(Records from a collection)
+---+

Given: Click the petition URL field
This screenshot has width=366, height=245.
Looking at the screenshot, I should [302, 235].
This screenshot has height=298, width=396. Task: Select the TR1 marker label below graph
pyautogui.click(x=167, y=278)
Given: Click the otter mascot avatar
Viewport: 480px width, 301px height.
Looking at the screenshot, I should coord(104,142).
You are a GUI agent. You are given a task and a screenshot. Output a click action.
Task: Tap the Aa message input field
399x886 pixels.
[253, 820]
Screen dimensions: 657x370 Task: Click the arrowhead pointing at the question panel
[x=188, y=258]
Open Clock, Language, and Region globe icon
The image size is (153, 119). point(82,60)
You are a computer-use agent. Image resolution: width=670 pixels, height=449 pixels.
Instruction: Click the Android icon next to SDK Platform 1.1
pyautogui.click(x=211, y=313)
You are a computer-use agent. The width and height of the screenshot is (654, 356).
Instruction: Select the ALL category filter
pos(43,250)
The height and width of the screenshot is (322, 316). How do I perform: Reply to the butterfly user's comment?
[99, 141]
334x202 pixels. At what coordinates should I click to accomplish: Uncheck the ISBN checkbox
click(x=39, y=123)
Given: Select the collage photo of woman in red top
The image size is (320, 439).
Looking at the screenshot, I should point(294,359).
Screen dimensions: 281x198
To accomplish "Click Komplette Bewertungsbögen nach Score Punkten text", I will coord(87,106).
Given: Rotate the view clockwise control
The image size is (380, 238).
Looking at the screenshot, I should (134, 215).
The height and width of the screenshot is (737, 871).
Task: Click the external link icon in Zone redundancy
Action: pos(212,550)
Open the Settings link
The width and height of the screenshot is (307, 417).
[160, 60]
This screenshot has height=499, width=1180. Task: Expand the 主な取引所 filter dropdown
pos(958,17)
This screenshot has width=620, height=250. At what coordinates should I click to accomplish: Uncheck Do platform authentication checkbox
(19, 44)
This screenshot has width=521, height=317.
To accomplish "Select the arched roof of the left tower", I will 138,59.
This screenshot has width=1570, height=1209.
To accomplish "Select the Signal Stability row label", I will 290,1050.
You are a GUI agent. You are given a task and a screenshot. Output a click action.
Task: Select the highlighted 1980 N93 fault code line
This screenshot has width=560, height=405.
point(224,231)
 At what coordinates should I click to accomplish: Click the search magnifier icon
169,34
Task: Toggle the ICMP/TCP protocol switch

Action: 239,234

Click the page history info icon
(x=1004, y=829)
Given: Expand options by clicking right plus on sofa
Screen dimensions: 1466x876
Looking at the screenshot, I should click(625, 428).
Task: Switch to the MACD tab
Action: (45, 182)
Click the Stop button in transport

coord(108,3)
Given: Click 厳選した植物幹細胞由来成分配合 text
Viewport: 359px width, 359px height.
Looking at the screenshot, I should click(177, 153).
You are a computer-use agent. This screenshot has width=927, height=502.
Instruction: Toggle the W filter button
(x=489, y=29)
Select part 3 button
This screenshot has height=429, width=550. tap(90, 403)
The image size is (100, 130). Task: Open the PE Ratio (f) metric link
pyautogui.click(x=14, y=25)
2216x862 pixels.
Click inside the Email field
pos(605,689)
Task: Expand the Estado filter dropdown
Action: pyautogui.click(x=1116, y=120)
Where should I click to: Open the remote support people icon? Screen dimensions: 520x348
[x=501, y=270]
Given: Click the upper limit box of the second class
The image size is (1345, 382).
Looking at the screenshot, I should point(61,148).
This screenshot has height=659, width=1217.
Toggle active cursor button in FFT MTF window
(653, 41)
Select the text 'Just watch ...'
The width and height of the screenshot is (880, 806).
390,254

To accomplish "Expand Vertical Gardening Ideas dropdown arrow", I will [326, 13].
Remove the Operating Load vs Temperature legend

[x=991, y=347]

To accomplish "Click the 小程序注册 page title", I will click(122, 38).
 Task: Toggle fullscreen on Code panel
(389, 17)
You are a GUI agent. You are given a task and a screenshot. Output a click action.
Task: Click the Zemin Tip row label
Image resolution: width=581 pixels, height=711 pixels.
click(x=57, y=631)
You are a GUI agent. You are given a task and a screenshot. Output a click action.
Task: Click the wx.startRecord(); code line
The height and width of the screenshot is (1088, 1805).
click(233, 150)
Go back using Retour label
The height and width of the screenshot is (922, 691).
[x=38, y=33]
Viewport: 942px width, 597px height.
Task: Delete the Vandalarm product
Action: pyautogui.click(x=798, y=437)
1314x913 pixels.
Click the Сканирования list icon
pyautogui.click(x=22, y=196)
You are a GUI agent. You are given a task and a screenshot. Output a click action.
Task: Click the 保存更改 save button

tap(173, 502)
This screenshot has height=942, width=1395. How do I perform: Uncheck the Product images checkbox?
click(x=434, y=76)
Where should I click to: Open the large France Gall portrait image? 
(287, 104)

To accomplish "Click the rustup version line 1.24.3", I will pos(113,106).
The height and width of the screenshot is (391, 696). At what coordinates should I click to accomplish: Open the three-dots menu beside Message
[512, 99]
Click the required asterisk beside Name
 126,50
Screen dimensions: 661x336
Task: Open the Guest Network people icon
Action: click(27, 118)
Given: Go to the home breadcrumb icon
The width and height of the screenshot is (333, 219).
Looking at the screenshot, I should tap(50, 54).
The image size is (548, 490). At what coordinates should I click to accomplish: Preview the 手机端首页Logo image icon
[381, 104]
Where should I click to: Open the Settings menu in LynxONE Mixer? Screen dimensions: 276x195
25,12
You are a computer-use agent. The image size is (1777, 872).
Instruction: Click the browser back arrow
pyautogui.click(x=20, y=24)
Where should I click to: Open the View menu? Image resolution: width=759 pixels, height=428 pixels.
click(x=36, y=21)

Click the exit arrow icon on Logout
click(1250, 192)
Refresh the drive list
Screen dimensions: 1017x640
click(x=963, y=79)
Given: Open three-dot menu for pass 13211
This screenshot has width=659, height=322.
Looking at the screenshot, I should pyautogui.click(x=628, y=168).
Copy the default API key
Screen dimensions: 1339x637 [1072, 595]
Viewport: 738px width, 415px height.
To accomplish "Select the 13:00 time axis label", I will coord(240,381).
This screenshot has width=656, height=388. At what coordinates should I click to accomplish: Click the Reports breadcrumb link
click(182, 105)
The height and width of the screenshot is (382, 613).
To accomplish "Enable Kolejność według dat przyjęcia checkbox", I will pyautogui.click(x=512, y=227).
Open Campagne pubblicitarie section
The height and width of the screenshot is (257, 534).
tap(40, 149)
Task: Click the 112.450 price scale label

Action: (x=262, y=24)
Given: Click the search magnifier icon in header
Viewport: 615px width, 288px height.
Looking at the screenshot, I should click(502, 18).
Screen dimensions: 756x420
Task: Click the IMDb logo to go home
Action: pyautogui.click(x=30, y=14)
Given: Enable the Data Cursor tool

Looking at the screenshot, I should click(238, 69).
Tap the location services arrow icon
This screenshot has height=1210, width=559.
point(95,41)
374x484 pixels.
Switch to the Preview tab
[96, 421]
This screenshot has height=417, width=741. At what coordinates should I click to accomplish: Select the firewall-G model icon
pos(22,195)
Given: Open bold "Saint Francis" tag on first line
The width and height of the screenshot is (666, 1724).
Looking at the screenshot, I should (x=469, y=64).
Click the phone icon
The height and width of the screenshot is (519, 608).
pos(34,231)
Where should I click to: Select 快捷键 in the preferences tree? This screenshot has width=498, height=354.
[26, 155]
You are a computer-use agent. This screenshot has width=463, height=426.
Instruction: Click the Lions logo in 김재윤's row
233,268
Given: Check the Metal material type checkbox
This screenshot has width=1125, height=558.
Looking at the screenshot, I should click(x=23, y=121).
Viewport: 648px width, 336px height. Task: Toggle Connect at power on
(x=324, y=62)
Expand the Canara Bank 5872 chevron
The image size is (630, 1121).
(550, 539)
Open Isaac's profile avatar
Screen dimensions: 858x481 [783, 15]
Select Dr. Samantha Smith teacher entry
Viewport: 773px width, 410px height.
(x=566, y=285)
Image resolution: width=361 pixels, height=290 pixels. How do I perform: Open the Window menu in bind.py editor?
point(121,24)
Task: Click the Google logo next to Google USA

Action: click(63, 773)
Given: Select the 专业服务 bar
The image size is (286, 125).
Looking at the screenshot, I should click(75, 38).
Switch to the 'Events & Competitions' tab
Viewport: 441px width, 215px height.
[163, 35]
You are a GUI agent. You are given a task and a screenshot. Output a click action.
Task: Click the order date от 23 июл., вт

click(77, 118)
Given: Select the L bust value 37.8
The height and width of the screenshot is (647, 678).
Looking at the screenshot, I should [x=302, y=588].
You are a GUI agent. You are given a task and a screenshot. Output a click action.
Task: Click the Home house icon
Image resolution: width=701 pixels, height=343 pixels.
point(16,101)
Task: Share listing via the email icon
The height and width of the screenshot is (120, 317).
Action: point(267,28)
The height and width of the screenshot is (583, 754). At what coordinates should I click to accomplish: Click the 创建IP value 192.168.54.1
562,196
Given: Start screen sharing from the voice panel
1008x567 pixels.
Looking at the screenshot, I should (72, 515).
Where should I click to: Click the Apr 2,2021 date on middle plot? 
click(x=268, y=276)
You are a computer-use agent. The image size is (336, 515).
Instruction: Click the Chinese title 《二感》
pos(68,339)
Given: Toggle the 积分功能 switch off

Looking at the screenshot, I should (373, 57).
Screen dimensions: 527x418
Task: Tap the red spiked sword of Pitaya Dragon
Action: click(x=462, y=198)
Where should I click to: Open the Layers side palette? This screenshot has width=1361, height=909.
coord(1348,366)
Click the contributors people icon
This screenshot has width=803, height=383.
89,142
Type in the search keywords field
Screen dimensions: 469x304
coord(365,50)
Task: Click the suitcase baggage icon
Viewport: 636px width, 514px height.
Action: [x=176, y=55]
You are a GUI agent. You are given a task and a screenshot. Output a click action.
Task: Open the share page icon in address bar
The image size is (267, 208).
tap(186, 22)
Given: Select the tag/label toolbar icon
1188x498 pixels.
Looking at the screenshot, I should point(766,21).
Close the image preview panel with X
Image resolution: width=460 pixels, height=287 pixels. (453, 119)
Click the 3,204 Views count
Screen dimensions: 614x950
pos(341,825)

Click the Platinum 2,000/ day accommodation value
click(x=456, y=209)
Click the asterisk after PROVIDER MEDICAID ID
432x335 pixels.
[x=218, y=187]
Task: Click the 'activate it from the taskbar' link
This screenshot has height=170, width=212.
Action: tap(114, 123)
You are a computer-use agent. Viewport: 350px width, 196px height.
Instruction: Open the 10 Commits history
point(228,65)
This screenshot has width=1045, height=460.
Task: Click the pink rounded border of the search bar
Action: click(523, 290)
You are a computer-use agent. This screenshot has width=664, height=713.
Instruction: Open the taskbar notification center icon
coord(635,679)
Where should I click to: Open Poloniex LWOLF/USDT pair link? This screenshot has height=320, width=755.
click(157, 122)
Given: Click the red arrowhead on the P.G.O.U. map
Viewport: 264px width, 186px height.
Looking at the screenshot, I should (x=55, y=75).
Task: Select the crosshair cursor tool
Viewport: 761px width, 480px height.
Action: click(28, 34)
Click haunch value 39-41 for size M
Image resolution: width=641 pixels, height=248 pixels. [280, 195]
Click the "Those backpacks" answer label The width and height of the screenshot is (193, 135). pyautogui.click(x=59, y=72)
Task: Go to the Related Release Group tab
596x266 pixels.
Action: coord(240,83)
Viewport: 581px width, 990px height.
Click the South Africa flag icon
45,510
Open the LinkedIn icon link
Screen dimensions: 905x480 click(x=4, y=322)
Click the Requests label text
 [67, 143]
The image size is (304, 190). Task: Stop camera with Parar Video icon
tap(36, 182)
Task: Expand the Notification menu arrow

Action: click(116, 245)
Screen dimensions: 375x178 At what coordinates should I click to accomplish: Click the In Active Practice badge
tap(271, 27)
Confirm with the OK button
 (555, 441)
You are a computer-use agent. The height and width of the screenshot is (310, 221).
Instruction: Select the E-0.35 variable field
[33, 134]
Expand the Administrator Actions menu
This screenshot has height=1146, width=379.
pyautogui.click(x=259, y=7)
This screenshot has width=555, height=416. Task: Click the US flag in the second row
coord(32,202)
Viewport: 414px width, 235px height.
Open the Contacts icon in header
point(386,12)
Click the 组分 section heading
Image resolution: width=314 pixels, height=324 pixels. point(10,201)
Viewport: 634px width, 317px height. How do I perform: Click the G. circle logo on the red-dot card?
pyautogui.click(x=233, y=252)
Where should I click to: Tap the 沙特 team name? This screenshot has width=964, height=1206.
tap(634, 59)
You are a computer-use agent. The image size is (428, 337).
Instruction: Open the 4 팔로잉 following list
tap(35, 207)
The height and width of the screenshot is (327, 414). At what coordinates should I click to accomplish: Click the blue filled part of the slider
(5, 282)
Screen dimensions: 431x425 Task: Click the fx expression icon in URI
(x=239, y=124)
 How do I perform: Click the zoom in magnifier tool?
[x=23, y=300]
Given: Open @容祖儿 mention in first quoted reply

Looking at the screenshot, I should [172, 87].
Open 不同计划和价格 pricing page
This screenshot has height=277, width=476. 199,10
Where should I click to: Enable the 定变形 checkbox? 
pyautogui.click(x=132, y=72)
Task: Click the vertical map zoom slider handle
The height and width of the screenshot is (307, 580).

+---+

- YOUR ASSIGNMENT
Only the lines from the one containing "Open 不同计划和价格 pricing page" to the end of the data should be printed, exactly as they stand.

- ANSWER SPACE
Open 不同计划和价格 pricing page
This screenshot has height=277, width=476. 199,10
Where should I click to: Enable the 定变形 checkbox? 
pyautogui.click(x=132, y=72)
Task: Click the vertical map zoom slider handle
The height and width of the screenshot is (307, 580).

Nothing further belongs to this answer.